*** Records supplied Section Begins ***
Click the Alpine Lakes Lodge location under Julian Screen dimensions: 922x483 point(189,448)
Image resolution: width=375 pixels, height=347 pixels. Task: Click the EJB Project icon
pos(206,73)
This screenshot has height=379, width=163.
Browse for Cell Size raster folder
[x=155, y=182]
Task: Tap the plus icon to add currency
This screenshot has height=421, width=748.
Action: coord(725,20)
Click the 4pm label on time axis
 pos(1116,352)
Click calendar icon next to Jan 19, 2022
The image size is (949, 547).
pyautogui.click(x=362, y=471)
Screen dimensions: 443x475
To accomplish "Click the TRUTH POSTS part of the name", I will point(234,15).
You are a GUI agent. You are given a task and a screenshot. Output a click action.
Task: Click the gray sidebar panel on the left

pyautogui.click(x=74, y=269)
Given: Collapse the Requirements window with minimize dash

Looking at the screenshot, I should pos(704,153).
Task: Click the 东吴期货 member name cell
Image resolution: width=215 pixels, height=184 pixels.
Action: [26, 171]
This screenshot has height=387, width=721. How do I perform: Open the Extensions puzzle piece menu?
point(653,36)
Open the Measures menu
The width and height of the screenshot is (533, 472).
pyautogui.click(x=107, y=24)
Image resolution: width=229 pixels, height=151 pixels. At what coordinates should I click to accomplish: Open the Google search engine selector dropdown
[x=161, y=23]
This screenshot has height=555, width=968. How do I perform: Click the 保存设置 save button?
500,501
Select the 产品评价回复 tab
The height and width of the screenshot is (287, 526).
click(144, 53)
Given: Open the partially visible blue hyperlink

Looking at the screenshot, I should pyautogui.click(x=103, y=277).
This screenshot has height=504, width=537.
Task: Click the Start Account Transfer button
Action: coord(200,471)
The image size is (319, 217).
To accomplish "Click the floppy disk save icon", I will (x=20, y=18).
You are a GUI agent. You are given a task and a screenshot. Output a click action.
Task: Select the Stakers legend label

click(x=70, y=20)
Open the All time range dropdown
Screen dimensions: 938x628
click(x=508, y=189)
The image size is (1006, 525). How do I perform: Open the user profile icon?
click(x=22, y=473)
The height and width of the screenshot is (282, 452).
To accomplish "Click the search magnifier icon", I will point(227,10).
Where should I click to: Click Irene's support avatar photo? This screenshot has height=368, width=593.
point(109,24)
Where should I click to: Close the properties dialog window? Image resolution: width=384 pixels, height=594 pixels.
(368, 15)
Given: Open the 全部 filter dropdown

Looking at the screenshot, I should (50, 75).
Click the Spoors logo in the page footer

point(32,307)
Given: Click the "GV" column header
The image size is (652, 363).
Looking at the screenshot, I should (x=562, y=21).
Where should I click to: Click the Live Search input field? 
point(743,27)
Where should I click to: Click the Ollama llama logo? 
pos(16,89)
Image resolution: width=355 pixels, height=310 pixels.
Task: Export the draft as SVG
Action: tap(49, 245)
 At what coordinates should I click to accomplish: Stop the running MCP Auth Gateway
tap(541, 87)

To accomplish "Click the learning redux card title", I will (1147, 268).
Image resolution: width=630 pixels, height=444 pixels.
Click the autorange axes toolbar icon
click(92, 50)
*** Records supplied Section Ends ***
__Problem statement__
Only the lines from the start of the listing through the line with "Task: Tap the plus icon to add currency" should be repeated, each exactly as it stands.

__Solution__
Click the Alpine Lakes Lodge location under Julian Screen dimensions: 922x483 point(189,448)
Image resolution: width=375 pixels, height=347 pixels. Task: Click the EJB Project icon
pos(206,73)
This screenshot has height=379, width=163.
Browse for Cell Size raster folder
[x=155, y=182]
Task: Tap the plus icon to add currency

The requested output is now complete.